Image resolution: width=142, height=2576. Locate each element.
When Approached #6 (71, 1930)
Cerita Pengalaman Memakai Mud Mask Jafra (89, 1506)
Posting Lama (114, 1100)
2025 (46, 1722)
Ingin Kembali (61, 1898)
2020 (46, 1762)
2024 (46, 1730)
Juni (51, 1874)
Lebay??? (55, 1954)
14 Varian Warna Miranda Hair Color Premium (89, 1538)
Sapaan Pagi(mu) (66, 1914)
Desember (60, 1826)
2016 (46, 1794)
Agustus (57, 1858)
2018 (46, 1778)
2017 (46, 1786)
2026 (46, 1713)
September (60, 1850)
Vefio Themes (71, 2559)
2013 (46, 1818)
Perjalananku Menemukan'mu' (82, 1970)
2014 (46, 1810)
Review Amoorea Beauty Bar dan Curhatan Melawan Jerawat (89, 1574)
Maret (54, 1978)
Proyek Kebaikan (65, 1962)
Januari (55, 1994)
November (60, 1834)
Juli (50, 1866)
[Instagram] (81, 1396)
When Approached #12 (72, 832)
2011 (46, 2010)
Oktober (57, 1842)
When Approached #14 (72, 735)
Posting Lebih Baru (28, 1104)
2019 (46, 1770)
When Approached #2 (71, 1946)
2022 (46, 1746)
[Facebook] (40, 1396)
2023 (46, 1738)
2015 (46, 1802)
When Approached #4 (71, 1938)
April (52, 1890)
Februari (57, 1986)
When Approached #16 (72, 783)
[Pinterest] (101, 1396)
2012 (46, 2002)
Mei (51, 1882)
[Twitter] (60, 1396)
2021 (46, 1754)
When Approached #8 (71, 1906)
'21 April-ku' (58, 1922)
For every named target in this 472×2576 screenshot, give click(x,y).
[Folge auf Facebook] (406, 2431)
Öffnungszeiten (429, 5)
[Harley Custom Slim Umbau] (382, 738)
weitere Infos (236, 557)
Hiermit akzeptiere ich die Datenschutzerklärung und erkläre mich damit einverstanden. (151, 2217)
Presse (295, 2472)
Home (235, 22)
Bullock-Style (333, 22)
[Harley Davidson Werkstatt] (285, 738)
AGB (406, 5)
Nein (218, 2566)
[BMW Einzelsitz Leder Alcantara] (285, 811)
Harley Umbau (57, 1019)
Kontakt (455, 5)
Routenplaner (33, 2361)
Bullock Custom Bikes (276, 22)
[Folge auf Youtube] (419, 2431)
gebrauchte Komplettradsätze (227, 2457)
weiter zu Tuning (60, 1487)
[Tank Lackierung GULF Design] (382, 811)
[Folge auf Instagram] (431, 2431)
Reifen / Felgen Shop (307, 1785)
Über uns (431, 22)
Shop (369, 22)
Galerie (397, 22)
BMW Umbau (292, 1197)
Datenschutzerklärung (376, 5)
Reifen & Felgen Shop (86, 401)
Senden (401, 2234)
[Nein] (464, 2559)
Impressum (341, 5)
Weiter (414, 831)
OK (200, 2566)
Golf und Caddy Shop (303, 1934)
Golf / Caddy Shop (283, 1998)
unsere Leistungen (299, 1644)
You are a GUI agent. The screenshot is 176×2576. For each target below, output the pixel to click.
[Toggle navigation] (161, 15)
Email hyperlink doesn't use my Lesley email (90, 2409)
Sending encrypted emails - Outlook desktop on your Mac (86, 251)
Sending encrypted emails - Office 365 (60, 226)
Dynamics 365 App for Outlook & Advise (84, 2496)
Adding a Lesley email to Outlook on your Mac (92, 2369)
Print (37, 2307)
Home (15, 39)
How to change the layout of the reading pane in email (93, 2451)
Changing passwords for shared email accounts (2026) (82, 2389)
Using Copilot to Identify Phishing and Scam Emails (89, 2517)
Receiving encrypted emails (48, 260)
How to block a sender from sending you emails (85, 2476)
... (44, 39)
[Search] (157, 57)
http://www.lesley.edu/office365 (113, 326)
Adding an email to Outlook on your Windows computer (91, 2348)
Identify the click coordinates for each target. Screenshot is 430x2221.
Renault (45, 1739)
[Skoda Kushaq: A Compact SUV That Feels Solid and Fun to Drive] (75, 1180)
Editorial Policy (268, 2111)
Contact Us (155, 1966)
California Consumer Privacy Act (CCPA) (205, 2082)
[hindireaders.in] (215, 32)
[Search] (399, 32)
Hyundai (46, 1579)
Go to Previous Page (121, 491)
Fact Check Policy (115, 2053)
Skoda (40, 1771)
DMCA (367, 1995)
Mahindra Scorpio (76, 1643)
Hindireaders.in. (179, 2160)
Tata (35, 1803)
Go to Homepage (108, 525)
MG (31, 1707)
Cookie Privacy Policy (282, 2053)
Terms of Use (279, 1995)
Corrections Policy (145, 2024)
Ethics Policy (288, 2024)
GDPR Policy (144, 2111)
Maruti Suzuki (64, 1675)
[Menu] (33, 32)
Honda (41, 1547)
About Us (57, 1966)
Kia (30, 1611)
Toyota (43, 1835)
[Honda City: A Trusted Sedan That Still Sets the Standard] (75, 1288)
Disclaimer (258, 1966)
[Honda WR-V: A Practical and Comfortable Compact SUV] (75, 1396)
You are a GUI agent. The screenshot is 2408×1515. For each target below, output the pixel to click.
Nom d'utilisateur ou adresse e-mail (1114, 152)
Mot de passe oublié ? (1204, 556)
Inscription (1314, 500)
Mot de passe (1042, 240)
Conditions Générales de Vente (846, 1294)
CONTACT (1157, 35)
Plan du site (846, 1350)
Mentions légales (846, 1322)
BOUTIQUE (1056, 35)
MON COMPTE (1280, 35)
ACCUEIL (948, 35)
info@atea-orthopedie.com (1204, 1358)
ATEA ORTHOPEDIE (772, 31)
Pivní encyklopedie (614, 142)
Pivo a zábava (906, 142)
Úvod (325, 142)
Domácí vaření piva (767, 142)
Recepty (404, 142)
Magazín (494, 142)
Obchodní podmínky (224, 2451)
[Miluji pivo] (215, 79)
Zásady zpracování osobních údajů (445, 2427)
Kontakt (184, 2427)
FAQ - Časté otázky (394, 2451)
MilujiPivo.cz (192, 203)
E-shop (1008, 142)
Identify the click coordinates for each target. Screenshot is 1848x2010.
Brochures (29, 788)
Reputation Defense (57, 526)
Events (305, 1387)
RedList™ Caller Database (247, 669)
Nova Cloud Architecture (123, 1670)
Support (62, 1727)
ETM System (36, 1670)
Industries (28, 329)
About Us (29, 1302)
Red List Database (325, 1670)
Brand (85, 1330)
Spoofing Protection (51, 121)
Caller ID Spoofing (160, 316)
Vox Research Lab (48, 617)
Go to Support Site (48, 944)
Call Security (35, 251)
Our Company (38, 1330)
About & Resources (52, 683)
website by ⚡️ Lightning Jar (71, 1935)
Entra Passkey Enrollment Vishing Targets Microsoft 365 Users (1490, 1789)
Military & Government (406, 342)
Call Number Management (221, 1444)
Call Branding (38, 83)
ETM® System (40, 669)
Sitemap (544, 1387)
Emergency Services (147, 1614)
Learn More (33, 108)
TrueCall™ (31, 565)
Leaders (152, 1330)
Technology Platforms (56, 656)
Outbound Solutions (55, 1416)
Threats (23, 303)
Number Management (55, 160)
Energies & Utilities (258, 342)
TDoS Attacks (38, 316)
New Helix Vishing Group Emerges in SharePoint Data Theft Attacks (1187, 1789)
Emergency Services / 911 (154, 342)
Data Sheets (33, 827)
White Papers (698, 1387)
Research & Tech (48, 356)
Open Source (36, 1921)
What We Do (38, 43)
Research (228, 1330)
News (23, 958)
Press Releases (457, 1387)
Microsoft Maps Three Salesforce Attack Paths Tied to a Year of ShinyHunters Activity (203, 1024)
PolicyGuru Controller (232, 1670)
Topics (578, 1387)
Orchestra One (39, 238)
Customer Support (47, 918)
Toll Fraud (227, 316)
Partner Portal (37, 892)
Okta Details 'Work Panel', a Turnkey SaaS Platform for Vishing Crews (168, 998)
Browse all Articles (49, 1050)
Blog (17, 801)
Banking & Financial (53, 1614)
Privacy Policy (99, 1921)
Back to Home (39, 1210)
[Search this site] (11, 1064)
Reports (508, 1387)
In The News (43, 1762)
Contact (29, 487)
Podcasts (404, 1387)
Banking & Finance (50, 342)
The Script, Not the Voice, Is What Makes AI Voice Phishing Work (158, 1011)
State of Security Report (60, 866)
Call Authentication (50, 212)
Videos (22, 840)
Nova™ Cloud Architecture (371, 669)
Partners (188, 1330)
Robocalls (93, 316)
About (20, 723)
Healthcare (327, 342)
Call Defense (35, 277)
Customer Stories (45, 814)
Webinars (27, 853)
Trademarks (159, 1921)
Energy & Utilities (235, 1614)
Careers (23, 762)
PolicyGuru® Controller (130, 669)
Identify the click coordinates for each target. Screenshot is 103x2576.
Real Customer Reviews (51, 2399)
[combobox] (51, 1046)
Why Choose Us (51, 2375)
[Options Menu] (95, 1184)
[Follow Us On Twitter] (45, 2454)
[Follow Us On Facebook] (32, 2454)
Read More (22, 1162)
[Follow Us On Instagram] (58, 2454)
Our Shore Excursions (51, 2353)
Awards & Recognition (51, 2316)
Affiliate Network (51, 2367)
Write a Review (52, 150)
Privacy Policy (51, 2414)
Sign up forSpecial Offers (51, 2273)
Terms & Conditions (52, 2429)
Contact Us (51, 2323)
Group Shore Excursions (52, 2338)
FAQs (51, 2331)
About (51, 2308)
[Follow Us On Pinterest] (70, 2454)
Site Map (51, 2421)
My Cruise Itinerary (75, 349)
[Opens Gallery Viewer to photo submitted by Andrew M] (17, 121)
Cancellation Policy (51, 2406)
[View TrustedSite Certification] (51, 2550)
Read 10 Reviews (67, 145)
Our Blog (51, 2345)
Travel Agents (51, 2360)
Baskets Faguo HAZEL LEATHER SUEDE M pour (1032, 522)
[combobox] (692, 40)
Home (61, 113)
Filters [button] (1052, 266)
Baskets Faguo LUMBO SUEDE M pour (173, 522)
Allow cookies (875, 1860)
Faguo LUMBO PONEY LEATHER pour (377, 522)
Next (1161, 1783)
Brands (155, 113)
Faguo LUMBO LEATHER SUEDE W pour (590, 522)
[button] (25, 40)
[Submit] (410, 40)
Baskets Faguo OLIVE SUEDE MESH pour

YOUR GOAL >> Find every line in the records that has the word "each". Copy those lines.

ANSWER SECTION >>
Image resolution: width=142, height=2576. Locate each element.
You are a GUI agent. The screenshot is 176×2576. For each target below, output the pixel to click.
Identify the click coordinates for each target. Screenshot is 430x2221.
You are a GUI agent. The screenshot is 2408×1515. For each target below, output the pixel to click.
Identify the click coordinates for each target. Screenshot is 1848x2010.
Identify the click coordinates for each target. Screenshot is 103x2576.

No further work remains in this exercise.